══ ENTRIES SHOWN

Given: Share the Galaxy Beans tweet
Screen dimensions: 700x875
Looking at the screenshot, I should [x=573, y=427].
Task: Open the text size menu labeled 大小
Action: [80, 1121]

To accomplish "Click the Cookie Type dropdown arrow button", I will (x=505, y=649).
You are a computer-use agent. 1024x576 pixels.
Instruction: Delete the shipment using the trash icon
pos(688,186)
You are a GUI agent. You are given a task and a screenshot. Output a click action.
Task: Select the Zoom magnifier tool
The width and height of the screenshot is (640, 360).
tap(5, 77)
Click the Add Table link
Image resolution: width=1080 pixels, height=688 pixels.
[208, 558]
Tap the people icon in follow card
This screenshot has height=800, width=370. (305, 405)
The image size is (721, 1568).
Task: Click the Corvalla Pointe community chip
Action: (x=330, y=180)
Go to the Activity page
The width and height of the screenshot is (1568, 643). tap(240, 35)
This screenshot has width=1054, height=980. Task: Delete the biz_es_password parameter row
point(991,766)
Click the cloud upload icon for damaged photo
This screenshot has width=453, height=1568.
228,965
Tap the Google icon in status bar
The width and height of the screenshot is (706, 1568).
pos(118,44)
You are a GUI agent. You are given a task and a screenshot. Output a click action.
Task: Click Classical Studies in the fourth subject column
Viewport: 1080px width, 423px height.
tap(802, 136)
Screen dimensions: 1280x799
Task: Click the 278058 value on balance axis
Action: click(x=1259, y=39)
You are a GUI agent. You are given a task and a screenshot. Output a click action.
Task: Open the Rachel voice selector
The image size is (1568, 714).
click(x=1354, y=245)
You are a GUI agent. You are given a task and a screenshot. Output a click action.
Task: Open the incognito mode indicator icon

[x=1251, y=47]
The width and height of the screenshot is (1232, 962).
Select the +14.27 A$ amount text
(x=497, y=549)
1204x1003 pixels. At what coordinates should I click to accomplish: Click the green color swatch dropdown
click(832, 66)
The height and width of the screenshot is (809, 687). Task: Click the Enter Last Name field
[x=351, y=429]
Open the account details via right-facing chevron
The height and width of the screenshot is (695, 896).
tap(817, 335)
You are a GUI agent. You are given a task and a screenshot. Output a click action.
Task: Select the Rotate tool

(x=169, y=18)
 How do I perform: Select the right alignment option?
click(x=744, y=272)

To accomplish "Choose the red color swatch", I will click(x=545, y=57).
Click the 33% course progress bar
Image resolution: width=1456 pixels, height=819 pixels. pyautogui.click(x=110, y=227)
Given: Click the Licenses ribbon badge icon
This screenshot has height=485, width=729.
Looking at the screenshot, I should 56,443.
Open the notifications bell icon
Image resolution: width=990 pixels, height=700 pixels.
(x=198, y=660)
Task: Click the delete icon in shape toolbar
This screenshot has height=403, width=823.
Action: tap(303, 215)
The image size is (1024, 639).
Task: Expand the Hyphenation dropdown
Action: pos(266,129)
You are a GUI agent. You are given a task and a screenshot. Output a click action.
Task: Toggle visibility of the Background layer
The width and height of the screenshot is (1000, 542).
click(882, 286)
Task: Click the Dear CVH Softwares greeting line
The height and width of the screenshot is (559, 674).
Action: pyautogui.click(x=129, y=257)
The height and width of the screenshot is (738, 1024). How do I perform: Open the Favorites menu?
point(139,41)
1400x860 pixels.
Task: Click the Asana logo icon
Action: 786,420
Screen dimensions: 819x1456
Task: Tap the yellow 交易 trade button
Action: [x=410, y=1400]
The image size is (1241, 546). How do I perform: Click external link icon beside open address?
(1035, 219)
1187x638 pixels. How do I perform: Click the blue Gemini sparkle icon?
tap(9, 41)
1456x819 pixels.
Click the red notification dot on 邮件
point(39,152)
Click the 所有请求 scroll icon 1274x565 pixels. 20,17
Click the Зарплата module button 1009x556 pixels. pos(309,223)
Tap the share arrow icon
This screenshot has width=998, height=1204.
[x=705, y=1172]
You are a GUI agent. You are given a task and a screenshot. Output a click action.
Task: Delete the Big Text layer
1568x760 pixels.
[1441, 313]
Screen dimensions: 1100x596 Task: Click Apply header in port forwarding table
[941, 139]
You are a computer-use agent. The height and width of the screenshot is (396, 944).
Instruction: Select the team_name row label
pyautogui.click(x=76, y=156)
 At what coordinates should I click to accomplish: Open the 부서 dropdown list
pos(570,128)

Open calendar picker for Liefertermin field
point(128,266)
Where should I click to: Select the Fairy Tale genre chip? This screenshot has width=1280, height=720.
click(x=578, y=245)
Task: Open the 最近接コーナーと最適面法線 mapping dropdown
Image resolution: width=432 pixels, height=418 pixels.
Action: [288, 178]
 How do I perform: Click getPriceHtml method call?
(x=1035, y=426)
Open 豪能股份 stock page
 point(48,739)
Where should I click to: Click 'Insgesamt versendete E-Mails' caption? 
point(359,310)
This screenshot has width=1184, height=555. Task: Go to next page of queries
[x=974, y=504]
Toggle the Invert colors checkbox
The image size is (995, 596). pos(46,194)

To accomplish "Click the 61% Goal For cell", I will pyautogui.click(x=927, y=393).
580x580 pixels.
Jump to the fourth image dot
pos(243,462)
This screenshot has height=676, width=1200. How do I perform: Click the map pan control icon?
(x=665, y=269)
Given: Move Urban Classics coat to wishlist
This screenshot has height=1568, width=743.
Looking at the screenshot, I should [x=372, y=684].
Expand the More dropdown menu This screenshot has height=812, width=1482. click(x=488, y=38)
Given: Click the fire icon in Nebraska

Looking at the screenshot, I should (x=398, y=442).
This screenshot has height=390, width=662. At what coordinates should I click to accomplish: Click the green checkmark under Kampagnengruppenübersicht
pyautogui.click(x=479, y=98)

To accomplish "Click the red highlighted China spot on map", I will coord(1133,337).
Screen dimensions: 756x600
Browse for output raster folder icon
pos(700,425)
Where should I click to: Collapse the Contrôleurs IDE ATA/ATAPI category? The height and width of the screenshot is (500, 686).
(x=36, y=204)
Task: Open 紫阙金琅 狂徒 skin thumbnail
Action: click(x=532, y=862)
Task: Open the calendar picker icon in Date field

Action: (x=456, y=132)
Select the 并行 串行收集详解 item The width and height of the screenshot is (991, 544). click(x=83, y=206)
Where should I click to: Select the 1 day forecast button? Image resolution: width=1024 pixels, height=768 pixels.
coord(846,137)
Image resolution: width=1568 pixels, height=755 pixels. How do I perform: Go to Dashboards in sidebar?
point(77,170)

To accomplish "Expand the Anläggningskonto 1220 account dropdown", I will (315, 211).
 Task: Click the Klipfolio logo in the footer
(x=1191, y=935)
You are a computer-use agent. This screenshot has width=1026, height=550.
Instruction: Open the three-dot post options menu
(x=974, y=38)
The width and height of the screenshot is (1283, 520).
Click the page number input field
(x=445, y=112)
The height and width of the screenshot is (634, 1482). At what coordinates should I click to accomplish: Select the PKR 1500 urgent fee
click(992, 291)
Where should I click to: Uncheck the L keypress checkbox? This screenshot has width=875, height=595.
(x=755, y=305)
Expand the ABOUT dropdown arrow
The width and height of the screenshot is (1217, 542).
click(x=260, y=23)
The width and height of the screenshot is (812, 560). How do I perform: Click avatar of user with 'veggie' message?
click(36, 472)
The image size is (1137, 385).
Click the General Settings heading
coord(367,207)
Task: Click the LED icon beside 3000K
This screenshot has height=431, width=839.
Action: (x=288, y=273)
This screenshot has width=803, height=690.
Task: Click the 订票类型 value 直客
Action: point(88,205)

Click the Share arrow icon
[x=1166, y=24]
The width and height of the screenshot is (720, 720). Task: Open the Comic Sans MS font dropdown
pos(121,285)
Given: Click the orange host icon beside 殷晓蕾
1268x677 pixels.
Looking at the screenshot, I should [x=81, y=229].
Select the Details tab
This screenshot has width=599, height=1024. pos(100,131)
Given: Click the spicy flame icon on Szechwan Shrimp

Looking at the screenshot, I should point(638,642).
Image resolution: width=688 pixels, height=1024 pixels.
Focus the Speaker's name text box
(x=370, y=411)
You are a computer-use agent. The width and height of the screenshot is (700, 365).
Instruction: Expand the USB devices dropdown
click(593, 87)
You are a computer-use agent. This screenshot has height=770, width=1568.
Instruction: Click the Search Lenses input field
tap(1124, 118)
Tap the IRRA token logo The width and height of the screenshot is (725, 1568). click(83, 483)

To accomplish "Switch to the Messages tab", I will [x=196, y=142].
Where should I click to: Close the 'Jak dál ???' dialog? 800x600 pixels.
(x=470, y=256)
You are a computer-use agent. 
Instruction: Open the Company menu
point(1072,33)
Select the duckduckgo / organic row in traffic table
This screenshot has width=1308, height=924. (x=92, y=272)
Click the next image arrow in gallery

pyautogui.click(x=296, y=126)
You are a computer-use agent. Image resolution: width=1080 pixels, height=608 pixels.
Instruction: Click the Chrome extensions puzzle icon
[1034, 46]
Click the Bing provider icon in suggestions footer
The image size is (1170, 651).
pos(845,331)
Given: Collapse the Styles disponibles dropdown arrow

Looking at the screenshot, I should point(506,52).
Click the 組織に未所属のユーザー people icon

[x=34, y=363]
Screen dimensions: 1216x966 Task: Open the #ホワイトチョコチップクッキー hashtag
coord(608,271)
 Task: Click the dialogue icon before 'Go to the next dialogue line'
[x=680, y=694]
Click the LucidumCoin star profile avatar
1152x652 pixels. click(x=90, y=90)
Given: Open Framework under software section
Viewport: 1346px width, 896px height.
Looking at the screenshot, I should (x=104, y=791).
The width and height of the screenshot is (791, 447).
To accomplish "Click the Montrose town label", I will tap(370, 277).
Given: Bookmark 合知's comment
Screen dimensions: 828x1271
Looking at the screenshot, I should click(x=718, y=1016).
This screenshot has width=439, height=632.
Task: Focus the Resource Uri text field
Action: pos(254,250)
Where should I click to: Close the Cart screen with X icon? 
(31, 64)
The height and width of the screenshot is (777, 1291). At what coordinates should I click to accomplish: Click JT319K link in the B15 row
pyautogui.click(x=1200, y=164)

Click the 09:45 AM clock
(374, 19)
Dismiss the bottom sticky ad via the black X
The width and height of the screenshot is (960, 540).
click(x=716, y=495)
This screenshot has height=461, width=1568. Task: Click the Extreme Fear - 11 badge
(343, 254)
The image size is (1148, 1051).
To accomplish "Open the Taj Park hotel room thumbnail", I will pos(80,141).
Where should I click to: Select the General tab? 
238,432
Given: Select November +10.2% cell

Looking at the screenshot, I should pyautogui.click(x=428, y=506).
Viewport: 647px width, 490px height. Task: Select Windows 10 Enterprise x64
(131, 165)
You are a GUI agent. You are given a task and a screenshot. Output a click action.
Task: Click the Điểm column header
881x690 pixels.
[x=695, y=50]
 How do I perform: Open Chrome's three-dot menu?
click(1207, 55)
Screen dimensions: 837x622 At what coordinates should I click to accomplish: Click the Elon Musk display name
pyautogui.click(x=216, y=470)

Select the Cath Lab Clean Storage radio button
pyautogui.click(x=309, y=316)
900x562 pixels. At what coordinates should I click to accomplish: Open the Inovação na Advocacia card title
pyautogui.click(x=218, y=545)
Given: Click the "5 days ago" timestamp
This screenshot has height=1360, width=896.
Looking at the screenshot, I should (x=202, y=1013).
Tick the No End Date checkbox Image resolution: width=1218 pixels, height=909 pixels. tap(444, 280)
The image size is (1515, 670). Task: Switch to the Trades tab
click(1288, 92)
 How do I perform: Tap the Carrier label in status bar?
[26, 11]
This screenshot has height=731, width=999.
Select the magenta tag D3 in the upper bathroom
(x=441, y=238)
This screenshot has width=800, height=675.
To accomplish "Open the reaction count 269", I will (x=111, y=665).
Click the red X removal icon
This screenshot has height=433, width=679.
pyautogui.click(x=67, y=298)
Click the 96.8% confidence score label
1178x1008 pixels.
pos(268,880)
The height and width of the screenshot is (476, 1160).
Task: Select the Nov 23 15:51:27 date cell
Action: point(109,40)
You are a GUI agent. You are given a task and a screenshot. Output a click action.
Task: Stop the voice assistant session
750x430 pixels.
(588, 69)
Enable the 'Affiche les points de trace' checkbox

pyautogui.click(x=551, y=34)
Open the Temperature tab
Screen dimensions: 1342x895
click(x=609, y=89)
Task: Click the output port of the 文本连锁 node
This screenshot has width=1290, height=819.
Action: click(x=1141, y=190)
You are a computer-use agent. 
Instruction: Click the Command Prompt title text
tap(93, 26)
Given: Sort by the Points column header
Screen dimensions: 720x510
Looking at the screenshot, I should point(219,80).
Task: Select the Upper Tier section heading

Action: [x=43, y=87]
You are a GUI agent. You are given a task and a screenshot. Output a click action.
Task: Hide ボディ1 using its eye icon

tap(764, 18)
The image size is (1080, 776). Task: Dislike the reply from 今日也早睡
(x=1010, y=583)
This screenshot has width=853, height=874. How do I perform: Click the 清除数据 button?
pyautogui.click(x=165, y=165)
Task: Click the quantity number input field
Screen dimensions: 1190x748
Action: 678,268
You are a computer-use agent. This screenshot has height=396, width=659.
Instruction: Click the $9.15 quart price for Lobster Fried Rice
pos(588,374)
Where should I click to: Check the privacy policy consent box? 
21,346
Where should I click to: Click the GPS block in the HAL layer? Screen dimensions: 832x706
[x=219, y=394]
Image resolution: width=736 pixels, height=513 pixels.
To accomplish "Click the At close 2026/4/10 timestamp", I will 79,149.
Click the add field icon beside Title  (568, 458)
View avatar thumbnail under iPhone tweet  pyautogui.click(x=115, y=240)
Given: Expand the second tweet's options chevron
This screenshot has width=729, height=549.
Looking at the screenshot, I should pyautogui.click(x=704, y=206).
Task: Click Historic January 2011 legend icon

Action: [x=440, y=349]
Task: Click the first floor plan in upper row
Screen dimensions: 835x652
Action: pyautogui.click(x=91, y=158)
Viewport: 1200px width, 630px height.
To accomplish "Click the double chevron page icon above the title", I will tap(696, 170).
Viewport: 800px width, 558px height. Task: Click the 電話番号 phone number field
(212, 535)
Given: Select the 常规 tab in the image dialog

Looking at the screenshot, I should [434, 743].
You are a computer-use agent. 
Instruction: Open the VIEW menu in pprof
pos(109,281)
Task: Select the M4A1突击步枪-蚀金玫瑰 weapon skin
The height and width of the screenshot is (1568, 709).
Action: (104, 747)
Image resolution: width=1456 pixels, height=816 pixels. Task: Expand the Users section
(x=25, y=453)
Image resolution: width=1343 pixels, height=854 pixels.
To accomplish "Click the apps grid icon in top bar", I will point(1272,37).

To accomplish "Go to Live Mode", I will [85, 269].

════

ASSIGNMENT:
Report the lines above that have the word "account" in them.

COMPLETED TASK:
Open the account details via right-facing chevron
To accomplish "Expand the Anläggningskonto 1220 account dropdown", I will (315, 211).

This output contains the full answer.